Protocol of the Session on January 19, 2006

Er sagte nämlich gestern in einer anderen Debatte: Mit Halbwahrheiten kommen Sie nicht weit. Das sage ich heute auch: Mit Halbwahrheiten kommen Sie nicht weit. Herr Bauckhage, Sie haben uns heute viel Halbwahres und Halbgares in Ihrer Regierungserklärung serviert. Bevor ich aber dazu komme und auf einzelne Punkte eingehe, möchte ich drei grundsätzliche Äußerungen machen:

Ihre Wirtschaftspolitik, wie Sie sie in der Vergangenheit betrieben haben und wie Sie sie auch nach vorn entwickelt haben, richtet sich nicht auf Nachhaltigkeit und auch nicht auf den notwendigen ökologischen Strukturwandel aus. Sie verharren eher bei längst überholten Positionen. Da reicht es auch nicht aus, einmal von erneuerbarer Energie zu sprechen. Sie verharren eher bei längst überholten Positionen. Oft genug hören wir Ihre Fraktion, die Ökologie und Ökonomie gegeneinander stellt. Aber, meine Damen und Herren, das gehört in das Zeitalter der Dinosaurier.

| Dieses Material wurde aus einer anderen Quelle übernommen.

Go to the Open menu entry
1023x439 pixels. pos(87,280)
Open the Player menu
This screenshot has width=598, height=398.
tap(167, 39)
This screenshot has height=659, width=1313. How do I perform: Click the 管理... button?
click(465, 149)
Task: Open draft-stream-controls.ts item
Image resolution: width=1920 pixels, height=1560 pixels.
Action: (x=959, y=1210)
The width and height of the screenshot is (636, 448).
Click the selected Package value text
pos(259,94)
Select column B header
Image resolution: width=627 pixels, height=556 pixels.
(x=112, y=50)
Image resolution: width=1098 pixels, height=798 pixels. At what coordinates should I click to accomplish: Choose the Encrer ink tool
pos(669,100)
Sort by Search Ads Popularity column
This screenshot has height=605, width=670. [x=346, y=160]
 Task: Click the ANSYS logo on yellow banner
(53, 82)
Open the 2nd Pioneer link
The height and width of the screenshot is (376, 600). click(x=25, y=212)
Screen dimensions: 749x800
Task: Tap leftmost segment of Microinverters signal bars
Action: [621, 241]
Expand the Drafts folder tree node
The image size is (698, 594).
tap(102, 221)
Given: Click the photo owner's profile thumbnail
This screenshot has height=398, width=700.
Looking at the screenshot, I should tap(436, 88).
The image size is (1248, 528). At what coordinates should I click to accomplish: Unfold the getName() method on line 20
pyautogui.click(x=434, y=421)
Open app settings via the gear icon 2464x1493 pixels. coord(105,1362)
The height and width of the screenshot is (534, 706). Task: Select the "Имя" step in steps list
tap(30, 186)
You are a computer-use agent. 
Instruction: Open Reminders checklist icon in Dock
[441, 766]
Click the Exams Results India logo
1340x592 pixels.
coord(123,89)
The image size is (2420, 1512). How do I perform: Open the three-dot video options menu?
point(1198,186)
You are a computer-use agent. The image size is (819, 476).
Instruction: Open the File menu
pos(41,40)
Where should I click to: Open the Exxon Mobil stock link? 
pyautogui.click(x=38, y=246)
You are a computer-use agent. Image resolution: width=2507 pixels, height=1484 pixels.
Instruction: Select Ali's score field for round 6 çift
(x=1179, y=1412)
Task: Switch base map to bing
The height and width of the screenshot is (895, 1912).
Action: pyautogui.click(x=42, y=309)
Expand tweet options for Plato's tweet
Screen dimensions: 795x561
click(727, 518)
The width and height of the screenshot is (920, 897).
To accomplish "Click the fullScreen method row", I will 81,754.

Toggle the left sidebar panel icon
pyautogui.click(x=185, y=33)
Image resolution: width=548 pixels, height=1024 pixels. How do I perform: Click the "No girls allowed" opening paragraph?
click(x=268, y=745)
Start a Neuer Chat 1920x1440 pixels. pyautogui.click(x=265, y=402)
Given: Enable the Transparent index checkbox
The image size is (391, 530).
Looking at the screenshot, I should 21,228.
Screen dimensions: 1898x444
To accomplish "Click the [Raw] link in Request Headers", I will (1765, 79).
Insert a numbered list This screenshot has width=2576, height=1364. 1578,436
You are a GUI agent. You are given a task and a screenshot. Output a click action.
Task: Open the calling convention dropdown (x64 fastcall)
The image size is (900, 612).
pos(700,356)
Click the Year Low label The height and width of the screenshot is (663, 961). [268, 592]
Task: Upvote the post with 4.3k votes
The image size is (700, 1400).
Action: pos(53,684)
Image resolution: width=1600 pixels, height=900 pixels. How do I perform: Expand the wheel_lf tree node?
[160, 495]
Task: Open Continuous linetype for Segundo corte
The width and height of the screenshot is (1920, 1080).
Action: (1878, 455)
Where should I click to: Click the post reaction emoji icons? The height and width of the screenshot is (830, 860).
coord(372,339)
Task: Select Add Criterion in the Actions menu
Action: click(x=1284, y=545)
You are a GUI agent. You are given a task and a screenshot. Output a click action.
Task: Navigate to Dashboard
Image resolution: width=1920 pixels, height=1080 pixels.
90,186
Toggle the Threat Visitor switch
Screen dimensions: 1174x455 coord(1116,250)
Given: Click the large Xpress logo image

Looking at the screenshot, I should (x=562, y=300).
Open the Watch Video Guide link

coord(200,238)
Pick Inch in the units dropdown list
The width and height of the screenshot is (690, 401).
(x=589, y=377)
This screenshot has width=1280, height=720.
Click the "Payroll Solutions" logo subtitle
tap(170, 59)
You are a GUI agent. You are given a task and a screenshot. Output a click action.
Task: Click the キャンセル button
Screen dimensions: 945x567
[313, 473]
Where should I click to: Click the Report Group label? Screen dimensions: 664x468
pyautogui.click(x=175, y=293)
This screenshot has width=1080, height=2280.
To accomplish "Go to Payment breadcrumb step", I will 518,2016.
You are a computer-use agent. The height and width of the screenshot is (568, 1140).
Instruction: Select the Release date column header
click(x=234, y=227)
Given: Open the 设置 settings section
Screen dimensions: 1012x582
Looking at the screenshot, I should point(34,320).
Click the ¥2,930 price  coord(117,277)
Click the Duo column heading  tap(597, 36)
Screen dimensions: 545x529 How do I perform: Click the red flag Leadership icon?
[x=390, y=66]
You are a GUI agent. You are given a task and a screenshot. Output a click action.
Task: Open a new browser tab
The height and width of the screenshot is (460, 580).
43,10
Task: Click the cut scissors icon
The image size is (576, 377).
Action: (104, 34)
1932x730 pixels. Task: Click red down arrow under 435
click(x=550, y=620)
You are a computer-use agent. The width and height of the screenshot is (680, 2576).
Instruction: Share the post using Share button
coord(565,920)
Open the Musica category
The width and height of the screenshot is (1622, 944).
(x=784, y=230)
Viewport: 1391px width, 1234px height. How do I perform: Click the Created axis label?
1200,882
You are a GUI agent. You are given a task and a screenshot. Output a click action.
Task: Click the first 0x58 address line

(Beifall des BÜNDNIS 90/DIE GRÜNEN)

In Zeiten des Klimawandels, knapper Ressourcen und knapper Rohstoffe – es ist nicht nur Energie, sondern es ist zum Beispiel auch Stahl und viele andere Rohstoffe, die aufgrund der globalwirtschaftlichen Entwicklung knapp werden – ist eine ambitionierte Umweltpolitik Aufgabe der Wirtschaftspolitik. Sie wird sogar Antriebsmotor einer modernen Wirtschaftspolitik. Das ist das, worauf wir setzen wollen, wenn wir von moderner Wirtschaftspolitik in diesem Land sprechen: Strukturen und Anreize setzen, die Innovation beispielsweise für die drastische Senkung des Verbrauchs an Material, an Energie und an Fläche zu begünstigen.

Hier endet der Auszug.